Required work
Continue the passage on wavelet-based estimators under censoring, starting after its last sentence.

Text passage
↓↓↓

In this section, we present the main results. The following theorems show that the wavelet-based estimators based on censoring attain nearly optimal convergence rates over a large range of Besov function classes. We also show that our estimator obtains the optimal convergence rates under mean integrated squared error (MISE) by accepting some mild conditions. The mean integrated squared error (MISE) is defined by

$$\begin{aligned} \operatorname{MISE}(\tilde{c}_{j_{0}},c) = E_{f}\biggl[ \int _{0}^{1} \int _{0}^{1} {\bigl\{ \tilde{c}_{j_{0}}(u,v)-c(u,v) \bigr\} }^{2} \,dv\,du\biggr]. \end{aligned}$$

In view of decomposition (1) for c, it is obvious that

$$\begin{aligned} \operatorname{MISE}(\tilde{c}_{j_{0}},c) = \operatorname{MISE}( \tilde{c}_{j_{0}},c_{j_{0}})+ \int _{0}^{1} \int _{0}^{1} {\bigl\{ D_{j_{0}} c(u,v)\bigr\} }^{2} \,dv\,du . \end{aligned}$$

The bias term in the equation can be bounded as in the proof of Lemma 1 in [4],

$$\begin{aligned} \int _{0}^{1} \int _{0}^{1} {\bigl\{ D_{j_{0}} c(u,v)\bigr\} }^{2} \,dv\,du \leq M 2^{-2j _{0} s^{*}}. \end{aligned}$$

Precisely, suppose that c belongs to the ball of radius $M >0$ in the Besov space $B_{p,q}^{s}(M)$, where the parameters $s >0$ and $p\geq 2$, $1\leq q\leq \infty $ or $s > 2/p -1$ and $p\in [1,2]$, $1 \leq q\leq \infty $; also, $s^{*}$ can be defined as $s^{*}=s+1-2/p$ if $p\in [1,2]$ and $s^{*}=s$ otherwise. Also, by defining $\hat{c}_{j _{0}}$ based on Eq. (3), we can easily show that

$$\begin{aligned} \operatorname{MISE}(\tilde{c}_{j_{0}},c_{j_{0}})\leq 2 \operatorname{MISE}(\tilde{c}_{j_{0}}, \hat{c}_{j_{0}}) + 2 \operatorname{MISE}(\hat{c}_{j_{0}},c_{j_{0}}). \end{aligned}$$

We now look for an optimal upper bound for each of the above sequences.

Lemma 1

Let α̂ be as in (3), and let $j_{0}$ be an arbitrary integer in $\mathbb{N}$. Then

$$\begin{aligned} S_{1} \equiv E\sum_{k\in z^{2}} (\hat{\alpha }_{j_{0} k}-\alpha _{j _{0} k})^{2} \leq K_{1} \frac{ 2^{2j_{0}}}{n} \end{aligned}$$

for some constant $K_{1} > 0$ depending only on ϕ and either

$$\begin{aligned} \Vert c \Vert _{2} = \int c(u,v)^{2} \,du \,dv \quad \textit{or} \quad \Vert c \Vert _{\infty } = \sup_{u,v\in (0,1)} \bigl\vert c(u,v) \bigr\vert . \end{aligned}$$

Also note that the proposed linear wavelet estimator of $c_{j_{0}}$ is $\hat{c}_{j_{0}}(x,y) = \sum_{k \in \mathbb{Z}^{2}}\hat{\alpha }_{j _{0}k} \phi _{j_{0}k}(x,y)$. Then

$$\begin{aligned} \operatorname{MISE}(\hat{c}_{j_{0}},c_{j_{0}}) =O\biggl( \frac{2^{2j_{0}}}{n} \biggr). \end{aligned}$$

Note that $j_{0}$ must be chosen so that $2^{j_{0}}\ll \sqrt{n}$.

↑↑↑

Excerpted data
↓↓↓

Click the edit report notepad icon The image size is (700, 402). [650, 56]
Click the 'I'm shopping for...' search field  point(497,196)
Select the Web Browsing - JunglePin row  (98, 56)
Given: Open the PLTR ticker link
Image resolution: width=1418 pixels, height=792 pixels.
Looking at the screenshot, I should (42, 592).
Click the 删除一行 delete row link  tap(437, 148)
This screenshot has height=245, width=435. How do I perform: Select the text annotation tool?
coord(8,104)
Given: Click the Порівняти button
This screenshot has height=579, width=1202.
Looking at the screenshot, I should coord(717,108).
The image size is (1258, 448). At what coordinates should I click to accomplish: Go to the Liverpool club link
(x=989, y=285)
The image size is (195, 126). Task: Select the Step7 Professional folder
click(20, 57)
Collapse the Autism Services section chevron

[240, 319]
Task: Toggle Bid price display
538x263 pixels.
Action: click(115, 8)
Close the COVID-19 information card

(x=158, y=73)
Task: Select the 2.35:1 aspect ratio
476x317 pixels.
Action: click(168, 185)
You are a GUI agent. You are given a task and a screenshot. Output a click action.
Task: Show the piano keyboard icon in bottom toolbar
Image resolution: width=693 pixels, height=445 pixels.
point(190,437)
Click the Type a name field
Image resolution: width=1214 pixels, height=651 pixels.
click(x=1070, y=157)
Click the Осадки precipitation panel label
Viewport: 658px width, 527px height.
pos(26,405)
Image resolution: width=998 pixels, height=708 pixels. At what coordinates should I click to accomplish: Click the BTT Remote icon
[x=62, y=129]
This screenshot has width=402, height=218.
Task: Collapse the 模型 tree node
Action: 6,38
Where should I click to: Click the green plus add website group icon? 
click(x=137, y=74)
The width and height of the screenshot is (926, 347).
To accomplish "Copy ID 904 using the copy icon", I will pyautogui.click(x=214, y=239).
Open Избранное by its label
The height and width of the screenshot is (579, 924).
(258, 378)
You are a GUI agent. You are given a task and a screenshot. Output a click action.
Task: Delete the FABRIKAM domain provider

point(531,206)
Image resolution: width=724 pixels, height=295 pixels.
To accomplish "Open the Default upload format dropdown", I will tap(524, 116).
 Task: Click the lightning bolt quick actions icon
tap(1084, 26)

↑↑↑

Exercise answer
Proof of Lemma 1

The proof is similar to optimality results in Sect. 5 of [14]. □

Theorem 1

Assume that the function ϕ is m-differentiable, and let $\tilde{c}_{j0}$ be the copula density estimator of c defined in (5). Then there exists a constant $K_{1} > 0$ such that, for a given $(u,v) \in {(0,1)}^{2}$ and any level $j_{0}$ satisfying $2^{j_{0}} \simeq {(n/\log n)}^{1/2-1/{2m}} $,

$$ \operatorname{MISE}(\tilde{c}_{j_{0}},\hat{c}_{j_{0}}) \leq K_{1} \frac{2^{2j_{0}}}{n} \biggl(2^{2j_{0}} \frac{\log n}{n}+2^{-j_{0}} \log n \biggr). $$

The error term associated with the use of ranks is negligible with respect to the usual error term as soon as $2^{j_{0}}\gg \log (n)$. For the proof, see the Appendix.

Now, combining the results of Lemma 1 and Theorem 1, we are in a position to express the main theorem of this section.

Theorem 2

Let ϕ be a scaling function mentioned in Sect2.2 having m derivatives with $m>1+1/s^{*}$, and for arbitrary $j_{0}\in \mathbb{N}$, let $\tilde{c}_{j_{0}}$ be the estimator in (5). Then there exists a constant $K_{2}>0$ such that, for all $M\in (0, \infty )$, $s>2/p-1$, and $p,q\in [1,\infty )$, if $j_{0}$ satisfies $2^{j_{0}} \simeq n^{1/2+2s^{*}}$, then

$$\begin{aligned} \sup_{c\in B_{p,q}^{s}(M)} \operatorname{MISE}(\tilde{c}_{j_{0}},c) \leq K_{2} n^{-s ^{*}/1+s^{*}}. \end{aligned}$$

Note that the procedure of estimation described is optimal on the Besov space. The simulation studies are applied in the next section. For the proof, see the Appendix.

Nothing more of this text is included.